The unveiling of the work in 1898 was preceded by a complex history. Whilst Belgium's liberals were enthusiastic about the artwork, which was presented nine years earlier, the country's catholics were furious about its blasphemous and pornographic character. In 1890, the Belgian king Leopold II then exacerbated the controversy further by ordering that the work be sculpted in marble.
The collaboration between Lambeaux and the young architect Victor Horta was not without its setbacks and difficulties either. Horta had been invited to construct a pavilion to house Lambeaux' relief in Brussels' Jubilee Park, but Lambeaux thought the building – one of Horta's first projects – did not do justice to his work. From the opening of the park in 1898 until his death in 1908 he did not once visit the pavilion.

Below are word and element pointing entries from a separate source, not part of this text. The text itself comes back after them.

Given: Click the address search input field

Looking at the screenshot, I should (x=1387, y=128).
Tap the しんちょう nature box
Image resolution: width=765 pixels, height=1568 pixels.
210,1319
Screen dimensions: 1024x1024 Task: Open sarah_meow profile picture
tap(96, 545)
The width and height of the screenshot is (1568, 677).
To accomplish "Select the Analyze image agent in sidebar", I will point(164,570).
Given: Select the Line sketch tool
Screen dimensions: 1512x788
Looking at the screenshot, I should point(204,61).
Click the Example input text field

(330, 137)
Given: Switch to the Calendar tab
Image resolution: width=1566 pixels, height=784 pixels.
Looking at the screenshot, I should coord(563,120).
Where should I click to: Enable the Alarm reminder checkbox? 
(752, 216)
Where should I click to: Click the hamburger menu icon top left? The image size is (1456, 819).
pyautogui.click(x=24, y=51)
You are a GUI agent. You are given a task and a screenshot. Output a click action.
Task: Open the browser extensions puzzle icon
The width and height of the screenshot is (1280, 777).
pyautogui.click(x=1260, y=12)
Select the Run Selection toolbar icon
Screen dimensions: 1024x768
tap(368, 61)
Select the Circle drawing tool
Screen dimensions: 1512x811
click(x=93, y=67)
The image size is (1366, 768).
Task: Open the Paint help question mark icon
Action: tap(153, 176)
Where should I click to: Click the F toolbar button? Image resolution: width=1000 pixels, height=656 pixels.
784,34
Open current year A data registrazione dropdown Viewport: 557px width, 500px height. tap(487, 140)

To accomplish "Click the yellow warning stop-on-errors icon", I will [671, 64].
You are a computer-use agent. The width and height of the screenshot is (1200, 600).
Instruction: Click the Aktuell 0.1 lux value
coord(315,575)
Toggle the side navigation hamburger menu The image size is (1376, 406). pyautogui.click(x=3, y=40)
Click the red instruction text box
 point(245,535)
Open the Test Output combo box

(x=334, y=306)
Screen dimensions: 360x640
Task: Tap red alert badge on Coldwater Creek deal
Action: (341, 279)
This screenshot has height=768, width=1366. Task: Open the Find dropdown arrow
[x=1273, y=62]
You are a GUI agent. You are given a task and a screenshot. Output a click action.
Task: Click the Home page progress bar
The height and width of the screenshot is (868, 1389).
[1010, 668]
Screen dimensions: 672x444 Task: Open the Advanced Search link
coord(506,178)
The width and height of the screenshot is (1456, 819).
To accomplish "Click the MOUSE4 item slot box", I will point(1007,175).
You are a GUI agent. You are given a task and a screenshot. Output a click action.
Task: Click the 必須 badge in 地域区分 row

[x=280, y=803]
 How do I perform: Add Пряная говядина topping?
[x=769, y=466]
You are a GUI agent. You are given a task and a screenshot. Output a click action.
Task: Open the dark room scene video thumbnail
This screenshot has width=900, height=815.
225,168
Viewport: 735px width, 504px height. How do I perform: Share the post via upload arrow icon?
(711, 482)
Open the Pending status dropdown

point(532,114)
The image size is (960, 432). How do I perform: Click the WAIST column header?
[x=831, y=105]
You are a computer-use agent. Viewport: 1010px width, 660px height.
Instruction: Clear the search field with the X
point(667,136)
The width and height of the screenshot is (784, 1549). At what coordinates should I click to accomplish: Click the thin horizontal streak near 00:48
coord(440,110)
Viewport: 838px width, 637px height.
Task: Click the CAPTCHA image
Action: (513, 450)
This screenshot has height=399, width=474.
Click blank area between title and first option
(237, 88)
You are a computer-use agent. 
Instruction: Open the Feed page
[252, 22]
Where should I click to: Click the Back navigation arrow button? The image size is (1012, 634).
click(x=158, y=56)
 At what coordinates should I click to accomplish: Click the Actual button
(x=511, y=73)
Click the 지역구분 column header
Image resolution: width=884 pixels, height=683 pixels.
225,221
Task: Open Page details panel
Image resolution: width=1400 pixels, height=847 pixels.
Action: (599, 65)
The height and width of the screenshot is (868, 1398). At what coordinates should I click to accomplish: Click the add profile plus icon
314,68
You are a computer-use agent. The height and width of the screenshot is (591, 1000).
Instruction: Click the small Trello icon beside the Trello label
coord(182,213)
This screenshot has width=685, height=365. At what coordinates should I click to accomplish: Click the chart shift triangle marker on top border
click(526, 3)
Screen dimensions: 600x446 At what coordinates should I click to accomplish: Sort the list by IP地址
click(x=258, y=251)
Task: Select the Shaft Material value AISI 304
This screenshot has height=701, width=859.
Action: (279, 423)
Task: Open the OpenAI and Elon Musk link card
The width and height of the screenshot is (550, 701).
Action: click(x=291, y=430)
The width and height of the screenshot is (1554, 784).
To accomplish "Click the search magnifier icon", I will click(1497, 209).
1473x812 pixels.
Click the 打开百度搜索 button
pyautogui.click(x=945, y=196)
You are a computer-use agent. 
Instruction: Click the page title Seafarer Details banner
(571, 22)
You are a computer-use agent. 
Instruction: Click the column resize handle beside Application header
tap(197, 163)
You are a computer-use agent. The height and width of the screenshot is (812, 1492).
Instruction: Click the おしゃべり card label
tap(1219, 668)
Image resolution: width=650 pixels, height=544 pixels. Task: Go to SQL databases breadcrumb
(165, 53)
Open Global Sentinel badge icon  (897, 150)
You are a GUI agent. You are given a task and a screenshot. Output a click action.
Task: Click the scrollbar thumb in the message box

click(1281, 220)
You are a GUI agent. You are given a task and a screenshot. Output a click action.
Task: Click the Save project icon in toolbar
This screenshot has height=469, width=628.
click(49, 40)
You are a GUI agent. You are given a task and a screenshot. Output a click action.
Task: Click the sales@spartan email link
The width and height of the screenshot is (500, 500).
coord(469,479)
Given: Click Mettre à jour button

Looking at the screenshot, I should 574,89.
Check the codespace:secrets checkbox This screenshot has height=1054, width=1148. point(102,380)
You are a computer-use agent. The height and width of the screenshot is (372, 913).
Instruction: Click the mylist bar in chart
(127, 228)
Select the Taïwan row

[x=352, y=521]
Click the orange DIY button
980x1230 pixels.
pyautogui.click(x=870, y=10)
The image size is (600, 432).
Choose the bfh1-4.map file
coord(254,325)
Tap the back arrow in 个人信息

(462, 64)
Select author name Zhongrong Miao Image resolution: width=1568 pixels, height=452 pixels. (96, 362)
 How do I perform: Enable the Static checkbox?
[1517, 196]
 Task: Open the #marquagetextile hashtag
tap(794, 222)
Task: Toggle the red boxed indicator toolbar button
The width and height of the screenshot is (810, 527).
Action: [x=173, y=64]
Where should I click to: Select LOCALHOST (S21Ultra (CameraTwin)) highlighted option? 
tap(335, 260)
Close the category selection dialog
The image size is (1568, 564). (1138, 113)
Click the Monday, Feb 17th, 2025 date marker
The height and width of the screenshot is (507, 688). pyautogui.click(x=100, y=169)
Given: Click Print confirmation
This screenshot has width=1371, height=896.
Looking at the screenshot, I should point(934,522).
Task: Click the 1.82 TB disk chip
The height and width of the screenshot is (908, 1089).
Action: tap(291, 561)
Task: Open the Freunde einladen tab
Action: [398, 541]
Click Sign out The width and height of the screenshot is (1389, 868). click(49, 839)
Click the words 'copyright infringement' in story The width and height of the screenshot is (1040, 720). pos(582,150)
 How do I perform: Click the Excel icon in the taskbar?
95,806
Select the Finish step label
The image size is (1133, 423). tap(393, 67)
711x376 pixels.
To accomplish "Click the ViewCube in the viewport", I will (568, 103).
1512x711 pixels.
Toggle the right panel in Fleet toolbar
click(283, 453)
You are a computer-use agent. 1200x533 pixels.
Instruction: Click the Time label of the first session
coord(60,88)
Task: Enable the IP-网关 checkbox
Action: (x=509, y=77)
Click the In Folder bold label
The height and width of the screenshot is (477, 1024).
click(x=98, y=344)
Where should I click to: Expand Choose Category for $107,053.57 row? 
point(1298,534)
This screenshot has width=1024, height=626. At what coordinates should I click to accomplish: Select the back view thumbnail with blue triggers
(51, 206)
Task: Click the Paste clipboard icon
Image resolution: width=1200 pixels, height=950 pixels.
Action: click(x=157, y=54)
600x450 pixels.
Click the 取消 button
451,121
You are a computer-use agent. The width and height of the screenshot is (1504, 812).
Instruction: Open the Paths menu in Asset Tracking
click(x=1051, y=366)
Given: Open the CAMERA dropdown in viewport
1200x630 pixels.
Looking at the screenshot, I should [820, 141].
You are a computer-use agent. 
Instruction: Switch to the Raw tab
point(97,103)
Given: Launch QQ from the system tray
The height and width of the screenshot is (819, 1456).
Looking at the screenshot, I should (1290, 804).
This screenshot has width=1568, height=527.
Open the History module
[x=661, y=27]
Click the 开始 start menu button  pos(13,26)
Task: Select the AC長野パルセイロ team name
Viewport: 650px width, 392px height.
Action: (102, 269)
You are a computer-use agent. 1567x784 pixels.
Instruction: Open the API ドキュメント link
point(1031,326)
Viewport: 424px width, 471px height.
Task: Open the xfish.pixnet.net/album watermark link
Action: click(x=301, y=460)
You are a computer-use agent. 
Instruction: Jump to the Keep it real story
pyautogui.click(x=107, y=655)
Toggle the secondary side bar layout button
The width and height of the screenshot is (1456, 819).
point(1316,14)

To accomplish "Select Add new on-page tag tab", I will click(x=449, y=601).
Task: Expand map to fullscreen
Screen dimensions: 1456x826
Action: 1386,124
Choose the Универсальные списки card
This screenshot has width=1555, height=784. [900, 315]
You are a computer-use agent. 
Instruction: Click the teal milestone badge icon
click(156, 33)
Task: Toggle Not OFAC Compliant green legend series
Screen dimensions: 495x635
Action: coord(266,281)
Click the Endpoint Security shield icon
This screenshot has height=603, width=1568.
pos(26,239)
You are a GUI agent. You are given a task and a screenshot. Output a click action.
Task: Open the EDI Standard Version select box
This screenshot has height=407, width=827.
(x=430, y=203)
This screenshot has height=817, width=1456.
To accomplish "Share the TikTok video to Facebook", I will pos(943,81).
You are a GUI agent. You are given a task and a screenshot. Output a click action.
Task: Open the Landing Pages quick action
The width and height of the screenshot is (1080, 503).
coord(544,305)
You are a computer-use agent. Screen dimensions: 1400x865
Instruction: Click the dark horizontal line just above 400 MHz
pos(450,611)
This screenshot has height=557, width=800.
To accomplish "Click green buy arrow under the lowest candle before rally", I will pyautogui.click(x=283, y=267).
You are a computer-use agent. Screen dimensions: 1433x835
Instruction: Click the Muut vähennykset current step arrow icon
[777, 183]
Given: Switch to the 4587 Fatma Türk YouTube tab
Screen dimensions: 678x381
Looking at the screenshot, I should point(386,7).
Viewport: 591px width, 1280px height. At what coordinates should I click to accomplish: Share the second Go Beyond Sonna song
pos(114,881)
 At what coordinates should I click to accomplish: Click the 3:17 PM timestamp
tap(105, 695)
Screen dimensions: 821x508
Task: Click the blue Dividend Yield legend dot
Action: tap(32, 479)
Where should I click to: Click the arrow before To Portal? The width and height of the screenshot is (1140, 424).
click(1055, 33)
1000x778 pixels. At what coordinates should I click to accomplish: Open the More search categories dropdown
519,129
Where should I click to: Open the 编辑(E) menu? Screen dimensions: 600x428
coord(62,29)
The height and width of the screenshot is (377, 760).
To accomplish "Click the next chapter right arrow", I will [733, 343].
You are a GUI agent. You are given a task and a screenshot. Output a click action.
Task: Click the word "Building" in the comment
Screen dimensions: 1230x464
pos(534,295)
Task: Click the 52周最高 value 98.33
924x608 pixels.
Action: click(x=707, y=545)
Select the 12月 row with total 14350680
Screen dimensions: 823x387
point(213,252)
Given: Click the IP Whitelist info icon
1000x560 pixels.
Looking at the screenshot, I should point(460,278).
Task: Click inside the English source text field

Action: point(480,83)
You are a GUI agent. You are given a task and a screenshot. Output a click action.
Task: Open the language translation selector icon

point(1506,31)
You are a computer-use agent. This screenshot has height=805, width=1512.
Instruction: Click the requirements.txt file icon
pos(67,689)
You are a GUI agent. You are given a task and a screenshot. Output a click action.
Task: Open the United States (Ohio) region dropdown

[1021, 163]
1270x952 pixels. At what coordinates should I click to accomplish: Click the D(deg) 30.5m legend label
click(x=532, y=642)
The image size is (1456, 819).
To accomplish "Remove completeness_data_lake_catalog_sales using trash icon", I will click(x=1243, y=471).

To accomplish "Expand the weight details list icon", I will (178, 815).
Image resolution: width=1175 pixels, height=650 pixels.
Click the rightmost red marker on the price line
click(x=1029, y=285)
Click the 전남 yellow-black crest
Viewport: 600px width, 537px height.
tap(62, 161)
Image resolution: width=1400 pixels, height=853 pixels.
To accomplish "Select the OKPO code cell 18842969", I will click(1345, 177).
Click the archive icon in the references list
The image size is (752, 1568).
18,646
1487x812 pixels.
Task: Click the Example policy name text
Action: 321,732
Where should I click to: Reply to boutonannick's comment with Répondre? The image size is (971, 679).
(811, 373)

Even long after Lambeaux' death the Pavilion of the Human Passions still stirred the emotions. On a visit to Belgium in 1967, king Faisal of Saoudi Arabia, on business to buy weapons, was granted – possibly as a compensation – a 99 year lease of the Northwestern part of the Jubilee Park by the Belgian king Baudouin. This was the part of the park where the oriental pavilion - later the location for Belgium's Grand Mosque - as well as the Lambeaux-Horta building were situated. Horta's temple and Lambeaux' sculpture soon fell into disrepair and for years access was restricted to a minimum. After a recent restoration, the pavilion finally re-opened its doors to the general public in 2014. The fact that during a time-span of almost 50 years this fascinating sculpture was seen by so few people, made Cassiers turn the story of its inception and the many issues surrounding it into a play.
In his script, the writer Erwin Mortier has turned the controversy surrounding the artwork into a panorama of human drama, social friction and ideological dispute. His piece shows the polemic between the opposing ideals and views of liberals, socialists and catholics, the clash between romanticism and modernism as well as the relationships between the various colourful individuals surrounding Lambeaux. They include the Belgian king Leopold II and his mistress Blanche Delacroix (whom he would marry later on); the young architect Victor Horta; the art critic Sander Pierron, who had a secret affair with the writer Georges Eekhoud; and both their wives Cornélie van Camp and Adèle Deforge. Their encounters reflect the passion and intensity of the people portrayed in Jeff Lambeaux' relief.
Mortier has said about Les passions humaines: 'Lambeaux was made into a political football of the different factions in society at the time. He was seen as progressive to one party, a pervert to the other. (…) To me, Les passions humaines is an iconic image which sums up a complete era, just like our own times are epitomised by the image of two airplanes crashing into the twin towers. It's an image that can be used to describe the situation the world is in today, from which you can point to the future and to the past. This is how I view Lambeaux' sculpture. It's about the king and his mistress, catholics and liberals, sensuality and spirituality, men and women, the Flemish and the Walloons, etcetera. The central character in my play is the sculpture, rather than Lambeaux himself. It's an artwork which is caught up in a whirlwind of political, social, religious and artistic passions, as well as – of course – the language and cultural divide that extends throughout Belgian society. I have tried to paint a fresco of a country which was – and still is – in search of its identity.'
In order to punctuate the divisions between the Flemish and the Walloons, the play is performed by a mixed Dutch and French speaking cast.